** About this task **
Only one span of the listing below should come back. It runs from the line with "You are a computer-use" through the line with "Instruction: Expand the", and each of its lines must be reproduced exactly.

** Source data **
# # # #

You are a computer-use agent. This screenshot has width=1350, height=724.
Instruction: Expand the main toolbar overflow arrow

# # # #

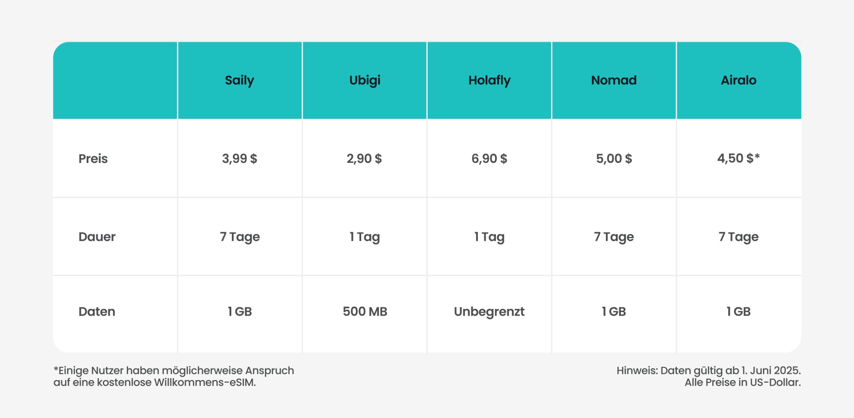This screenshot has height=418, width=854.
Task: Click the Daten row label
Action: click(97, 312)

# # # #

** Written answer **
You are a computer-use agent. This screenshot has width=1350, height=724.
Instruction: Expand the main toolbar overflow arrow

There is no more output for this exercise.